● What to work on
Extract, from the records beneath this instruction, each line that contains the word "agent".

(Stored records)
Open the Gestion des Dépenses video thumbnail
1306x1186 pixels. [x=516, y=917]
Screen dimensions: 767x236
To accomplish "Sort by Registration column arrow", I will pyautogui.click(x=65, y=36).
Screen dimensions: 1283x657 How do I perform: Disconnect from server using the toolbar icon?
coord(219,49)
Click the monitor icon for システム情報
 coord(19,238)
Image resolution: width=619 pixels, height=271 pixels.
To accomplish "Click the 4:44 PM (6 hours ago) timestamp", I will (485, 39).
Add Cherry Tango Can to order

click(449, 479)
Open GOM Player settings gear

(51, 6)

--

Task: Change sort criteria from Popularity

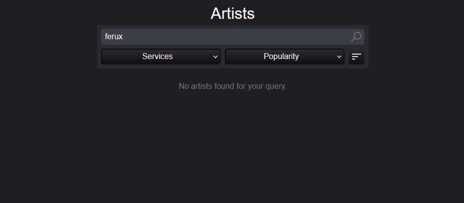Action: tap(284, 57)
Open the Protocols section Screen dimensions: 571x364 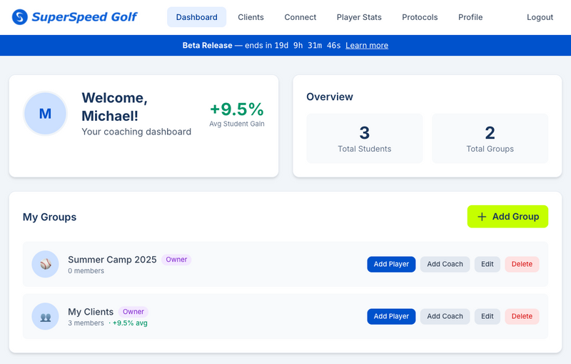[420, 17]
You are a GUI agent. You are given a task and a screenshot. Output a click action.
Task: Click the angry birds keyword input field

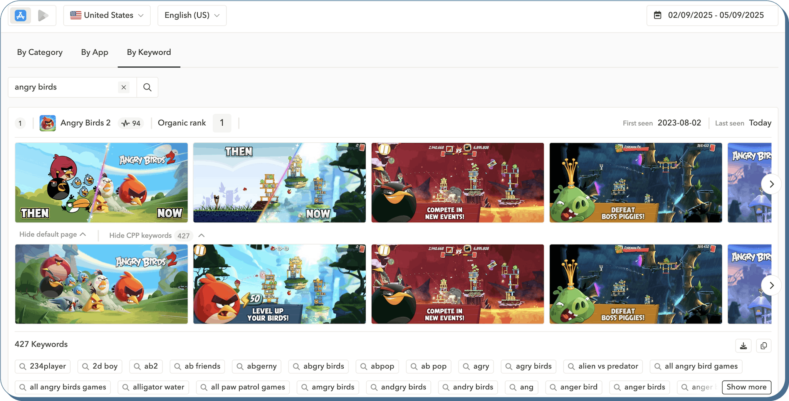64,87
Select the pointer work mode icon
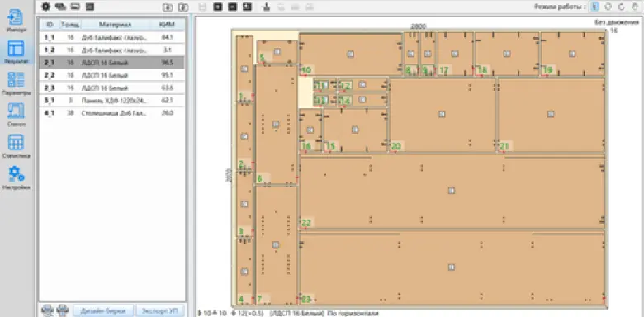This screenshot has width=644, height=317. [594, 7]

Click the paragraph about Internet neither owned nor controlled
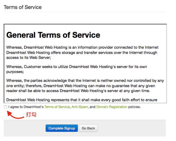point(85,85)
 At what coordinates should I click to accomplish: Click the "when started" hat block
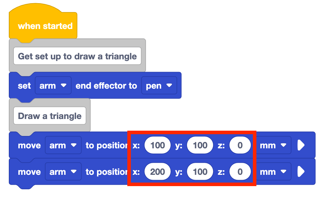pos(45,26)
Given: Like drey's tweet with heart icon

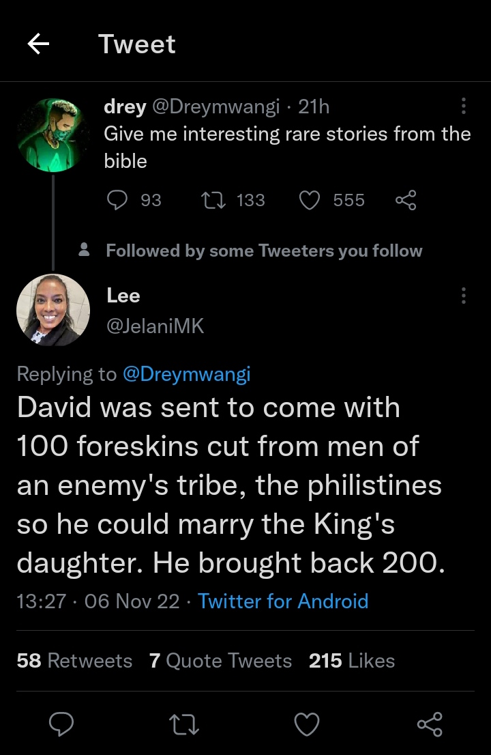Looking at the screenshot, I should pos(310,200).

==

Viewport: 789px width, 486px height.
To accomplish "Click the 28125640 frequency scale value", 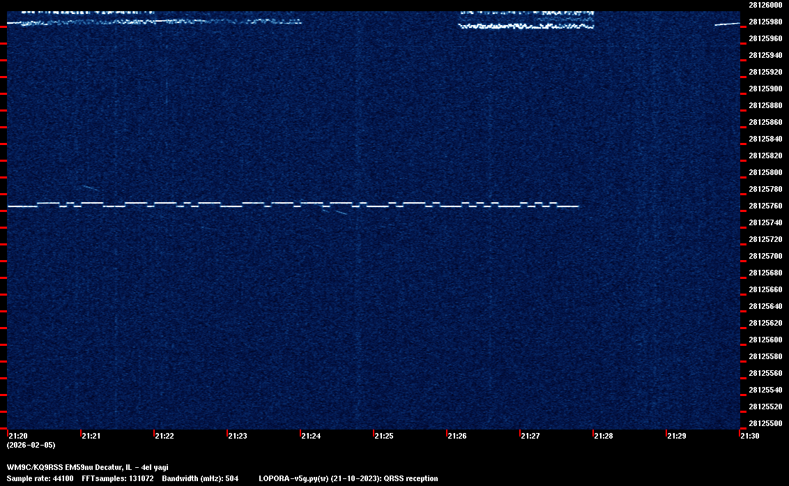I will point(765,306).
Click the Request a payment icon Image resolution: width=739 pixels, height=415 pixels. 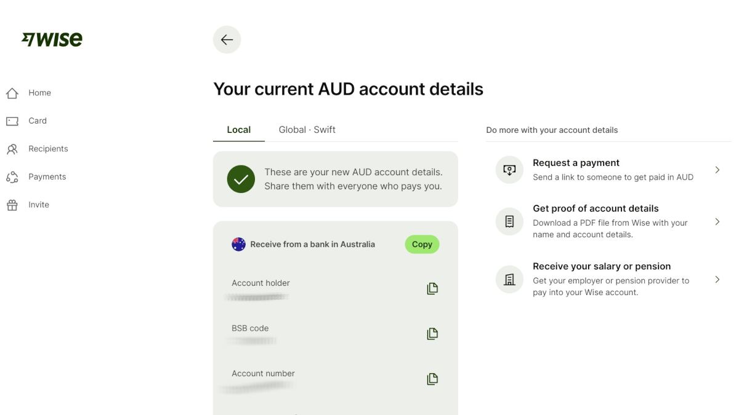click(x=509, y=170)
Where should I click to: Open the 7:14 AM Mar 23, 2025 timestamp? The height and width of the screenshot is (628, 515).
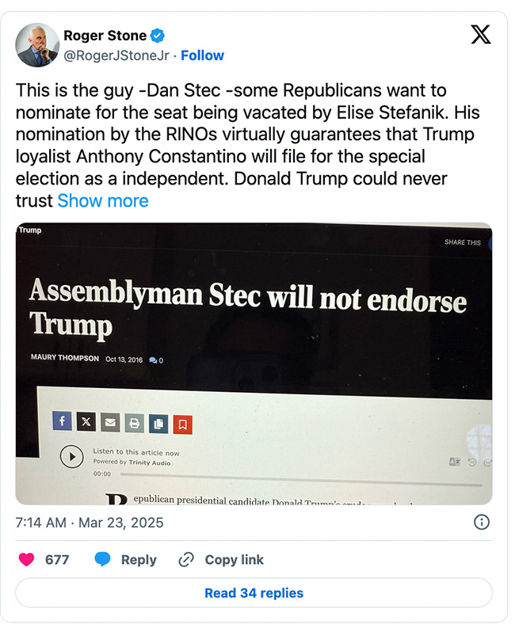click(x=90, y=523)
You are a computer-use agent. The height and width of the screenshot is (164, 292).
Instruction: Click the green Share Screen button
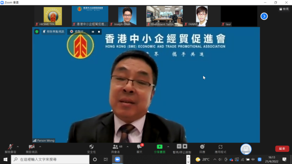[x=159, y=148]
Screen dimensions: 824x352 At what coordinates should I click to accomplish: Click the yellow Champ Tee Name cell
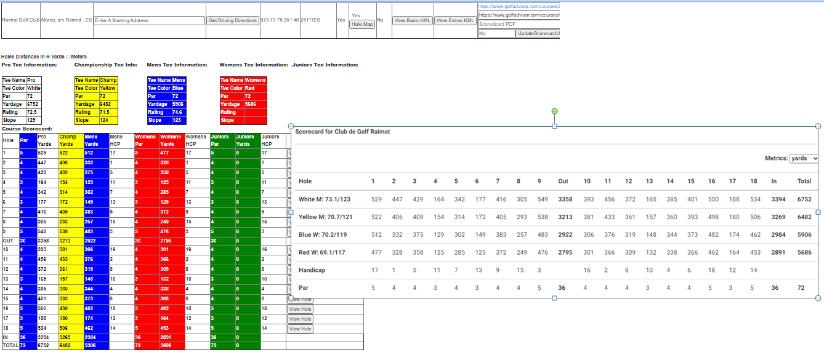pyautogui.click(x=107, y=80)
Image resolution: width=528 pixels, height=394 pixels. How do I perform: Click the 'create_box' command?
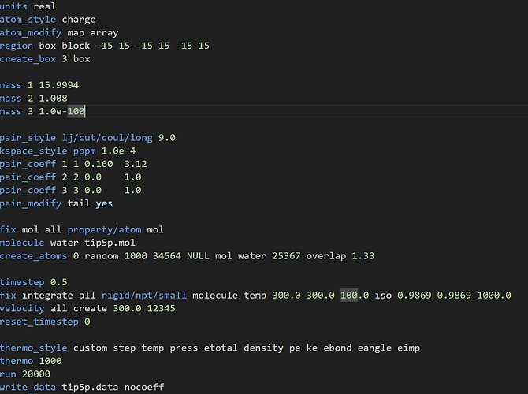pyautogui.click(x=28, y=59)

● Answer space
You are a GUI agent. You are given a task and a screenshot. Output a click action.
You are a computer-use agent. The height and width of the screenshot is (164, 292).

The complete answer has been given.